→ GOAL OF THE EXERCISE: Every line below that mentions the word "next" should be copied out.

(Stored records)
══════════

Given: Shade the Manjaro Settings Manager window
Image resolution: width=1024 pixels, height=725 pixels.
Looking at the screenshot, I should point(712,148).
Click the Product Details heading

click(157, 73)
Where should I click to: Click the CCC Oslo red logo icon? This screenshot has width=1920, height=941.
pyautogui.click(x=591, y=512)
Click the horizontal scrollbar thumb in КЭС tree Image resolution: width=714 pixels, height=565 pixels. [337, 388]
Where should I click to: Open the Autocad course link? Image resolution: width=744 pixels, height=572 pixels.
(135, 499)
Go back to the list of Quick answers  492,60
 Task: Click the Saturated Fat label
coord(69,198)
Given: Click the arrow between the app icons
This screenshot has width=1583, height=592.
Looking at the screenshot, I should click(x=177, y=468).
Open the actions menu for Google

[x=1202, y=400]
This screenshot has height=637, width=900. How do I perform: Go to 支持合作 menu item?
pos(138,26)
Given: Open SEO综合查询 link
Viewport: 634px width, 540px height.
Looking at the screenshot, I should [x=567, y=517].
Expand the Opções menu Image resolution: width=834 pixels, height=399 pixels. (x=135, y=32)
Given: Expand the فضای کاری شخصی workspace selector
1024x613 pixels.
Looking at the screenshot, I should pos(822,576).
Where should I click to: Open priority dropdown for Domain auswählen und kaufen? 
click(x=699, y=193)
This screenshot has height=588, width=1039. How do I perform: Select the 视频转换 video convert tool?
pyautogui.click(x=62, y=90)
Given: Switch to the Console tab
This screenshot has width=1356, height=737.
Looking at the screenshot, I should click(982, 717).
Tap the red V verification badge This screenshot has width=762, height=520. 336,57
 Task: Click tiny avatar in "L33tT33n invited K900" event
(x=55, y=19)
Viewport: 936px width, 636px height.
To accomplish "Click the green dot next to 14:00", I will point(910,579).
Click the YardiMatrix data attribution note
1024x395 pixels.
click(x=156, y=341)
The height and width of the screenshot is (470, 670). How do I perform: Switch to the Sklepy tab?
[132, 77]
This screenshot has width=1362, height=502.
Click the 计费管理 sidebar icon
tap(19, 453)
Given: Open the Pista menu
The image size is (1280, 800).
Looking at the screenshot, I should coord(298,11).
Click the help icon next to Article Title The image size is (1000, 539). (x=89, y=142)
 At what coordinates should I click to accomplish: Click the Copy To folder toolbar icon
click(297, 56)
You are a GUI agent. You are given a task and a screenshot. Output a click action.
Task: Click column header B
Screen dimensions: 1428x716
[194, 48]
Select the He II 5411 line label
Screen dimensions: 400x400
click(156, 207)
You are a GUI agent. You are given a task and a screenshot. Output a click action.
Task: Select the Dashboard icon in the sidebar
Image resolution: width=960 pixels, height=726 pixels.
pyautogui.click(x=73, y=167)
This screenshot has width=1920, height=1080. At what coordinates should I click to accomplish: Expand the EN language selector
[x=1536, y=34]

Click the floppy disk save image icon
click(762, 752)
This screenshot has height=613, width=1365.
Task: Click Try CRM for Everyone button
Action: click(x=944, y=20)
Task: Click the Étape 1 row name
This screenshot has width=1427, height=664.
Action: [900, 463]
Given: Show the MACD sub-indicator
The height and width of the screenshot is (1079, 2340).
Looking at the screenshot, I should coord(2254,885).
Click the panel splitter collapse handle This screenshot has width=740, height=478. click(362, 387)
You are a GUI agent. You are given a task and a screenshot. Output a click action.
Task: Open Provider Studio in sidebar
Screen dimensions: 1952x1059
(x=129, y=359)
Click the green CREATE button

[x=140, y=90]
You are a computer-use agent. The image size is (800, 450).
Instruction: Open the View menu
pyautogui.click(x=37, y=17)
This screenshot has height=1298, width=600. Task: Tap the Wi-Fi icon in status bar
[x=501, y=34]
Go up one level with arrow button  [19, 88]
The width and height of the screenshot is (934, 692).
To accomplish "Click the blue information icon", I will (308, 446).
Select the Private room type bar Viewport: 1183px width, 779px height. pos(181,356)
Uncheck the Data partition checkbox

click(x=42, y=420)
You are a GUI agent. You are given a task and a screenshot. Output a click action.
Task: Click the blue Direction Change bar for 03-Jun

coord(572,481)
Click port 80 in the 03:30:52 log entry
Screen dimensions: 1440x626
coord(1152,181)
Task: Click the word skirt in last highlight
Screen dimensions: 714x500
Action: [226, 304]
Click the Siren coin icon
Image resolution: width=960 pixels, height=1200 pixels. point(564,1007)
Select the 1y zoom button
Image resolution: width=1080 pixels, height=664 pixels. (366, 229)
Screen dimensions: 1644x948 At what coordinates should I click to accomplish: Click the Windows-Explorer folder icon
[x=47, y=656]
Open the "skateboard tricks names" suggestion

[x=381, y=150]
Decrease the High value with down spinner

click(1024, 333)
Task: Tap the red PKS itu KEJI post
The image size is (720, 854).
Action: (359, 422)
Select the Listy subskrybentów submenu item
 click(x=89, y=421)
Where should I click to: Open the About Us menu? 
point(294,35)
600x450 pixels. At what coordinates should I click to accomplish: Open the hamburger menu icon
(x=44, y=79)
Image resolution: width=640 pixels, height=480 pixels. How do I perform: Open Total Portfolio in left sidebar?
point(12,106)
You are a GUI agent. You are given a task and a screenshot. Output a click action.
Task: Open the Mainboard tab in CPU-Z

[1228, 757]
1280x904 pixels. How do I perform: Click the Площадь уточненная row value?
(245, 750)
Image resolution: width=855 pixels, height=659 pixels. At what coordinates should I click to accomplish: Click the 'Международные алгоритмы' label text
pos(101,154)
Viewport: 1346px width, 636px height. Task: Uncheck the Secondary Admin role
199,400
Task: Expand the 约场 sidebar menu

══════════

→ TASK RESPONSE:
To accomplish "Click the green dot next to 14:00", I will point(910,579).
Click the help icon next to Article Title The image size is (1000, 539). (x=89, y=142)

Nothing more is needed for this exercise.